··· Records for the task ···
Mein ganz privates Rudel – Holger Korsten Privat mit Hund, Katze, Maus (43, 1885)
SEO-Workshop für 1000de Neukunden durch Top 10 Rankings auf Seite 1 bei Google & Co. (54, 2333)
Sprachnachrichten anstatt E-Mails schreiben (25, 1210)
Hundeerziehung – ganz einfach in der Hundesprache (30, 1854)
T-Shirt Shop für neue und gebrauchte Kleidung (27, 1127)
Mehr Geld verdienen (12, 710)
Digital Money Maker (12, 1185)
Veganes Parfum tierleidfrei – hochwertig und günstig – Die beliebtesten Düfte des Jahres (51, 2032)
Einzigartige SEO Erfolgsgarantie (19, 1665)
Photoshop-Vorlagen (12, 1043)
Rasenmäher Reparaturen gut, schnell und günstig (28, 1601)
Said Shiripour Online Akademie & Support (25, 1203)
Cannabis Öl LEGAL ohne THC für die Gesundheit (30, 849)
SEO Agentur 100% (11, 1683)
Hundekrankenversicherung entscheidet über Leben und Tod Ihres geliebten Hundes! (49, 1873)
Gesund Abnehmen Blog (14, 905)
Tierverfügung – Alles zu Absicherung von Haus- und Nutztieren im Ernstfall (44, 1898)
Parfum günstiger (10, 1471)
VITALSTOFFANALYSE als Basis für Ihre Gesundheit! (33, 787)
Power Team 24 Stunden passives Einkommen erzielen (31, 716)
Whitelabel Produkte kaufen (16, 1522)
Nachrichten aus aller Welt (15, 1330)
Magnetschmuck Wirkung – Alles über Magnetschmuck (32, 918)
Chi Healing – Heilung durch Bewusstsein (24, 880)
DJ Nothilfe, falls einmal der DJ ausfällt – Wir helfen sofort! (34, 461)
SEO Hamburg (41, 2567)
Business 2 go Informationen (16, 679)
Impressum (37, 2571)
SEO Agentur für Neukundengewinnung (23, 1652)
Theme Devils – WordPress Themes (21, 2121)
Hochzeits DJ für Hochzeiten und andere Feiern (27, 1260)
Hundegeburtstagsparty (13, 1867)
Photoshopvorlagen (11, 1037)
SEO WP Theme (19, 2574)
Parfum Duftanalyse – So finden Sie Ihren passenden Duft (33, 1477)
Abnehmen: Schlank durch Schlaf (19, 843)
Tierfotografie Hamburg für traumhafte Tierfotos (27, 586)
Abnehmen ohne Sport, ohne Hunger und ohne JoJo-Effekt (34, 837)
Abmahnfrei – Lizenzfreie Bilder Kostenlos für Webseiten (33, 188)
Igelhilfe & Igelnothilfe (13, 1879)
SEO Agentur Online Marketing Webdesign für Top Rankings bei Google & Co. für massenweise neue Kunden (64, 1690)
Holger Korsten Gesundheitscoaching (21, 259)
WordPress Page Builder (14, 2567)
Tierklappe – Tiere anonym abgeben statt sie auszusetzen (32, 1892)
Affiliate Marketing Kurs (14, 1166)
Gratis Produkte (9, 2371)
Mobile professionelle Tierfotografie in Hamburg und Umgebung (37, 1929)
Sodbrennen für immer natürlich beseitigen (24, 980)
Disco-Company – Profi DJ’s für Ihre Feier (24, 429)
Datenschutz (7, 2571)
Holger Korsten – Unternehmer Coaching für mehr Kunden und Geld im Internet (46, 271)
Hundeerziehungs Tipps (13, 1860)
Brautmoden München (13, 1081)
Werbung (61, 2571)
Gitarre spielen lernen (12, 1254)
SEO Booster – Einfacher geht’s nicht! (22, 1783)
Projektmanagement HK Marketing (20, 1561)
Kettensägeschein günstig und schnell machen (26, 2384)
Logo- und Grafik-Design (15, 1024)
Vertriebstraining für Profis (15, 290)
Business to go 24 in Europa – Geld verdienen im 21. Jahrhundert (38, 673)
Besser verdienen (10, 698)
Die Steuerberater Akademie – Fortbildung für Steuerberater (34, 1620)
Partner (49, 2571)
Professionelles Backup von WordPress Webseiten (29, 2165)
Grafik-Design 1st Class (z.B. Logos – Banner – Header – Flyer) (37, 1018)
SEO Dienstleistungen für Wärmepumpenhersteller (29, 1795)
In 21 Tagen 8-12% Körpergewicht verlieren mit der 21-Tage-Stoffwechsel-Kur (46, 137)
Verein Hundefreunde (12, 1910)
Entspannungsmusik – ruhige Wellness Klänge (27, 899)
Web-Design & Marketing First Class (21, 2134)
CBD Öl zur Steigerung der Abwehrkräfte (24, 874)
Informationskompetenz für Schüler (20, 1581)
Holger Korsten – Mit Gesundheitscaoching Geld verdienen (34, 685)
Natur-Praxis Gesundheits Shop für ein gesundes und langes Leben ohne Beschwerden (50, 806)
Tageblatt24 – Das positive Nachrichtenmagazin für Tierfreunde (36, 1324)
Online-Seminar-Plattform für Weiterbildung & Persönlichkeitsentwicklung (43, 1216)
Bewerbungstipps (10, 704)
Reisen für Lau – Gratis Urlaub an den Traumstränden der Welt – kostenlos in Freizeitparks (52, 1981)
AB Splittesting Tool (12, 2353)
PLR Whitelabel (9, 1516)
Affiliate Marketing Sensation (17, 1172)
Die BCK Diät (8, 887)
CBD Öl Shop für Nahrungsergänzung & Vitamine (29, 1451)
···
**Task instructions:**
Return the material above unaltered. Include every line.

**Exercise answer:**
Mein ganz privates Rudel – Holger Korsten Privat mit Hund, Katze, Maus (43, 1885)
SEO-Workshop für 1000de Neukunden durch Top 10 Rankings auf Seite 1 bei Google & Co. (54, 2333)
Sprachnachrichten anstatt E-Mails schreiben (25, 1210)
Hundeerziehung – ganz einfach in der Hundesprache (30, 1854)
T-Shirt Shop für neue und gebrauchte Kleidung (27, 1127)
Mehr Geld verdienen (12, 710)
Digital Money Maker (12, 1185)
Veganes Parfum tierleidfrei – hochwertig und günstig – Die beliebtesten Düfte des Jahres (51, 2032)
Einzigartige SEO Erfolgsgarantie (19, 1665)
Photoshop-Vorlagen (12, 1043)
Rasenmäher Reparaturen gut, schnell und günstig (28, 1601)
Said Shiripour Online Akademie & Support (25, 1203)
Cannabis Öl LEGAL ohne THC für die Gesundheit (30, 849)
SEO Agentur 100% (11, 1683)
Hundekrankenversicherung entscheidet über Leben und Tod Ihres geliebten Hundes! (49, 1873)
Gesund Abnehmen Blog (14, 905)
Tierverfügung – Alles zu Absicherung von Haus- und Nutztieren im Ernstfall (44, 1898)
Parfum günstiger (10, 1471)
VITALSTOFFANALYSE als Basis für Ihre Gesundheit! (33, 787)
Power Team 24 Stunden passives Einkommen erzielen (31, 716)
Whitelabel Produkte kaufen (16, 1522)
Nachrichten aus aller Welt (15, 1330)
Magnetschmuck Wirkung – Alles über Magnetschmuck (32, 918)
Chi Healing – Heilung durch Bewusstsein (24, 880)
DJ Nothilfe, falls einmal der DJ ausfällt – Wir helfen sofort! (34, 461)
SEO Hamburg (41, 2567)
Business 2 go Informationen (16, 679)
Impressum (37, 2571)
SEO Agentur für Neukundengewinnung (23, 1652)
Theme Devils – WordPress Themes (21, 2121)
Hochzeits DJ für Hochzeiten und andere Feiern (27, 1260)
Hundegeburtstagsparty (13, 1867)
Photoshopvorlagen (11, 1037)
SEO WP Theme (19, 2574)
Parfum Duftanalyse – So finden Sie Ihren passenden Duft (33, 1477)
Abnehmen: Schlank durch Schlaf (19, 843)
Tierfotografie Hamburg für traumhafte Tierfotos (27, 586)
Abnehmen ohne Sport, ohne Hunger und ohne JoJo-Effekt (34, 837)
Abmahnfrei – Lizenzfreie Bilder Kostenlos für Webseiten (33, 188)
Igelhilfe & Igelnothilfe (13, 1879)
SEO Agentur Online Marketing Webdesign für Top Rankings bei Google & Co. für massenweise neue Kunden (64, 1690)
Holger Korsten Gesundheitscoaching (21, 259)
WordPress Page Builder (14, 2567)
Tierklappe – Tiere anonym abgeben statt sie auszusetzen (32, 1892)
Affiliate Marketing Kurs (14, 1166)
Gratis Produkte (9, 2371)
Mobile professionelle Tierfotografie in Hamburg und Umgebung (37, 1929)
Sodbrennen für immer natürlich beseitigen (24, 980)
Disco-Company – Profi DJ’s für Ihre Feier (24, 429)
Datenschutz (7, 2571)
Holger Korsten – Unternehmer Coaching für mehr Kunden und Geld im Internet (46, 271)
Hundeerziehungs Tipps (13, 1860)
Brautmoden München (13, 1081)
Werbung (61, 2571)
Gitarre spielen lernen (12, 1254)
SEO Booster – Einfacher geht’s nicht! (22, 1783)
Projektmanagement HK Marketing (20, 1561)
Kettensägeschein günstig und schnell machen (26, 2384)
Logo- und Grafik-Design (15, 1024)
Vertriebstraining für Profis (15, 290)
Business to go 24 in Europa – Geld verdienen im 21. Jahrhundert (38, 673)
Besser verdienen (10, 698)
Die Steuerberater Akademie – Fortbildung für Steuerberater (34, 1620)
Partner (49, 2571)
Professionelles Backup von WordPress Webseiten (29, 2165)
Grafik-Design 1st Class (z.B. Logos – Banner – Header – Flyer) (37, 1018)
SEO Dienstleistungen für Wärmepumpenhersteller (29, 1795)
In 21 Tagen 8-12% Körpergewicht verlieren mit der 21-Tage-Stoffwechsel-Kur (46, 137)
Verein Hundefreunde (12, 1910)
Entspannungsmusik – ruhige Wellness Klänge (27, 899)
Web-Design & Marketing First Class (21, 2134)
CBD Öl zur Steigerung der Abwehrkräfte (24, 874)
Informationskompetenz für Schüler (20, 1581)
Holger Korsten – Mit Gesundheitscaoching Geld verdienen (34, 685)
Natur-Praxis Gesundheits Shop für ein gesundes und langes Leben ohne Beschwerden (50, 806)
Tageblatt24 – Das positive Nachrichtenmagazin für Tierfreunde (36, 1324)
Online-Seminar-Plattform für Weiterbildung & Persönlichkeitsentwicklung (43, 1216)
Bewerbungstipps (10, 704)
Reisen für Lau – Gratis Urlaub an den Traumstränden der Welt – kostenlos in Freizeitparks (52, 1981)
AB Splittesting Tool (12, 2353)
PLR Whitelabel (9, 1516)
Affiliate Marketing Sensation (17, 1172)
Die BCK Diät (8, 887)
CBD Öl Shop für Nahrungsergänzung & Vitamine (29, 1451)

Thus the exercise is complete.